Guide 3 ("Loan Concentrations") requires disclosure of any concentration of loans exceeding 10% of total loans and Item 303 of Regulation S-K (MD&A) requires disclosure of any known trends and uncertainties reasonably likely to impact future operations (e.g., concentrations of higher risk assets or commitments that are significant in relation to shareholder equity but which may be less than 10% of total loans). Registrants should consider whether such uncertainties are reasonably likely to materially impact future operations so as to require disclosure under MD&A even though such concentration of loans otherwise may not meet the threshold for disclosure under Industry Guide 3.
If disclosure is required by either or both of these items, such disclosure should address matters such as the geographic areas involved, the related amounts of loans, commitments, or other real estate held, the potential risks inherent in such holdings, any recent material adverse trends in loan performance in such areas, including the amounts of such loans on a nonaccrual status or otherwise considered to be nonperforming, a description of the deteriorating economic conditions including known information as to vacancy rates and real estate values, relevant lending and risk management policies (e.g., extent collateralized; whether, when, and the extent real estate appraisals are updated and/or are reflective of current market conditions), and the extent the company continues to treat any such loans outstanding as fully performing when known credit problems raise serious doubts that the borrowers can continue to comply with present repayment terms.
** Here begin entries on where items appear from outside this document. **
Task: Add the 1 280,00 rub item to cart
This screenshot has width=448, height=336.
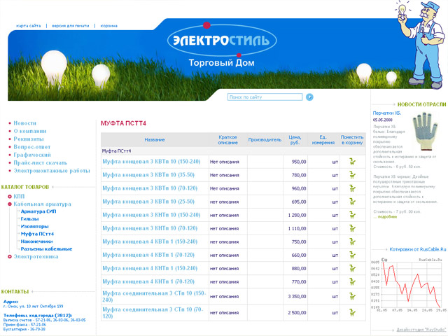Action: tap(352, 215)
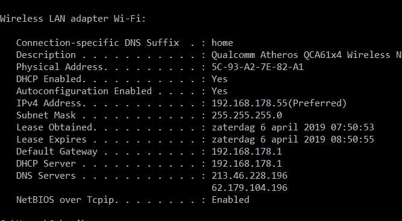The height and width of the screenshot is (221, 402).
Task: Click the DHCP Enabled Yes value
Action: point(219,79)
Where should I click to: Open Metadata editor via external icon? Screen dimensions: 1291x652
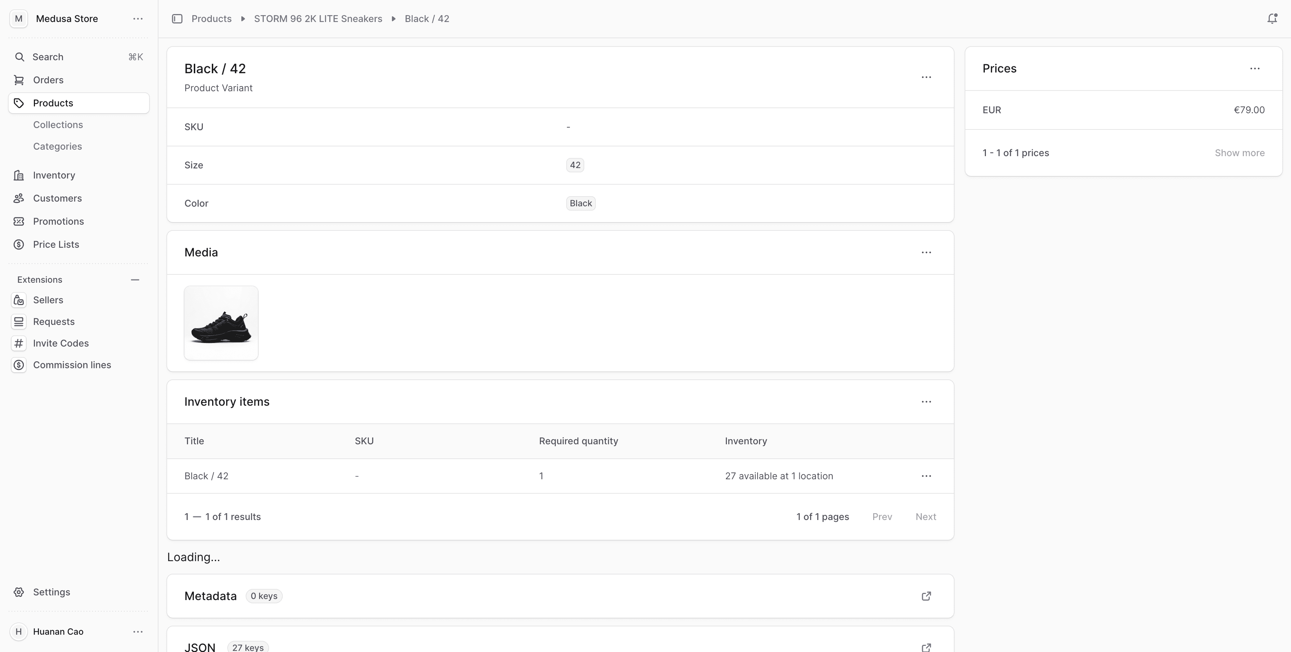[926, 596]
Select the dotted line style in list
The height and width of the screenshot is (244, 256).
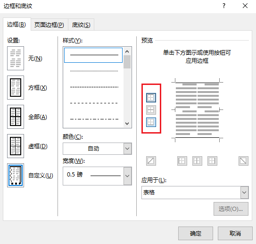pos(94,71)
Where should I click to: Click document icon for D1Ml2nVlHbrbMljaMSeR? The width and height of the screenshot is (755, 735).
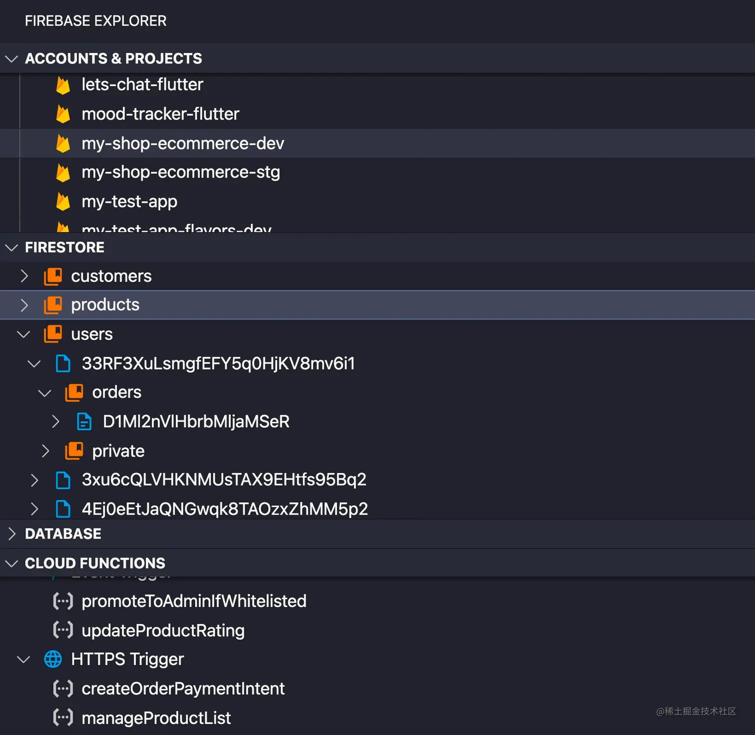point(84,422)
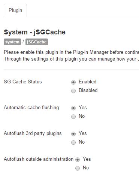
Task: Click the Plug-in Manager description text
Action: tap(71, 52)
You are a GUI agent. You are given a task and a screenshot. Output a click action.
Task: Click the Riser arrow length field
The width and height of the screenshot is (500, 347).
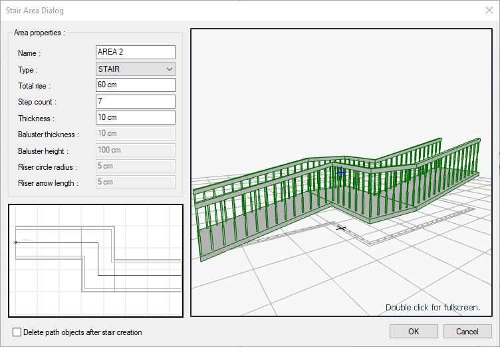[136, 182]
See Item 303 of Regulation S-K, Item III.C.2. ("Potential Problem Loans") of Industry Guide 3, and the interim period updating requirements of General Instruction 3(d) to such Guide.
L. Industry Guide 6 — Property Casualty Reinsurance Disclosures
SEC Industry Guide 6 provides disclosure guidance for registrants with material property casualty insurance operations. That Guide calls for tabular information depicting the activity with respect to loss reserve estimates and revisions to those estimates over time. Statement of Financial Accounting Standards No. 113 (SFAS 113) changed the long-standing practice of reporting loss reserves net of related reinsurance benefits, and requires that loss reserves be reported gross in the financial statements with reinsurance recoverables separately reported as an asset. The staff has not objected to the continued presentation of Guide 6 tables on a basis that is net of reinsurance, notwithstanding SFAS 113. However, for periods in which the income recognition provisions of SFAS 113 have been applied, the staff believes that additional quantitative and narrative disclosure is necessary to fully inform investors regarding the effects of a registrant's reinsurance programs.
At a minimum, the staff believes additional data should be provided that (a) reconciles the net end-of-period liability (the original reserve estimate in the 10 year loss development table) with the related gross liability on the balance sheet, and (b) presents the gross re-estimated liability as of the end of the latest re-estimation period, with separate disclosure of the related re-estimated reinsurance recoverable.
Guide 6 calls for a discussion of reinsurance transactions that have a material effect on earnings or reserves. The staff would expect that the additional data outlined above, and the disclosures of ceded losses specified by paragraph 16 of SFAS 113, will be used as a basis for discussion of the effects of a registrant's reinsurance programs. The staff also would expect a registrant to explain changes in patterns of net loss recognition resulting from the application of SFAS 113. Material historical and expected effects of trends and uncertainties in loss reserves and reinsurance recoverables on registrants' results of operations, liquidity and capital resources also should be disclosed in MD&A.